As I often say, I am not here to decry the efforts of organizations and individuals who are often making extraordinary headway in all these areas, but from what I observe, and this from a position of long experience and wide knowledge, there is an lot that isn’t happening that might happen – if only … Let me prefix what I am about to say by saying, while I would like my dream to be led by Christians, who are entrusted with the gospel, the very thing homeless folk and non homeless can do with in order to live fulfilling lives and having the reason and motive for getting “sorted out”. My own practice is to work with those of all faiths and none and serve those with all faiths and none, without imposing our beliefs on others.Yet my prime motive is to honour God and am keen to maintain a Christian ethos.

So here is my dream… I would like to see a centre managed primarily by Christians who get it in terms of what the homeless need and what the Gospel is, and are prepared to do what needs doing to bring about that dream. That centre can be a building or buildings, probably in and around the town centre, but there is capacity to run an all the year round night shelter. It can also act as a base to collect and distribute food and clothes and other things the people we serve might need. While the emphasis is on helping the homeless, there are other needs too, e.g. sanctuary seekers or those who are impoverished in some way or with other human needs. Connected with the centre are those who can help sort out issues, which will no doubt be many and varied for most of those we seek to serve. While it will rely on volunteer help, it will likely need paid people e.g. to manage and do the support activity. Regarding support, it is not just about sorting out benefits and such like, but dealing with life skills, training, vocation etc. And it is not just focused on the town, although we must begin somewhere, but it is world wide, it draws on many networks and it is relational.

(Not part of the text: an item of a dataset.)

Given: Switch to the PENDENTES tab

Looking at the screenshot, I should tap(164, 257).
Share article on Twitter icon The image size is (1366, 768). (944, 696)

And it should not be embarrassed about the Christian side – so prayer, praise, Bible study are part of what goes on, but in all humility and with respect. Practically, there is a need to be smart and efficient in our approach. There needs to be recognition that we are not about duplicating effort happening elsewhere but doing something that isn’t being done enough of – building relationships and attending to holistic needs. It is important to build good relationships with all sections of the community. In terms of fund raising, it will be a faith venture. While we will take money from whoever wants to give us money (after all it could be a smart way to address the varied and huge welfare needs when we know the statutory pot is a dwindling one), and we will respect conditions funders impose, but we won’t make the mistake many Christian inspired charities have made down the ages, and that is to jump to a tune that is not in keeping with the dream (and vision).

Often life is about doing what needs doing and trying to make a difference, but it is also good to dream. Whether I will have the energy to see the dream come to pass, or merely continue doing my bit, encouraging those who may be better placed to realise the dream, remains to be seen, but like Dr. King – “I have a dream”!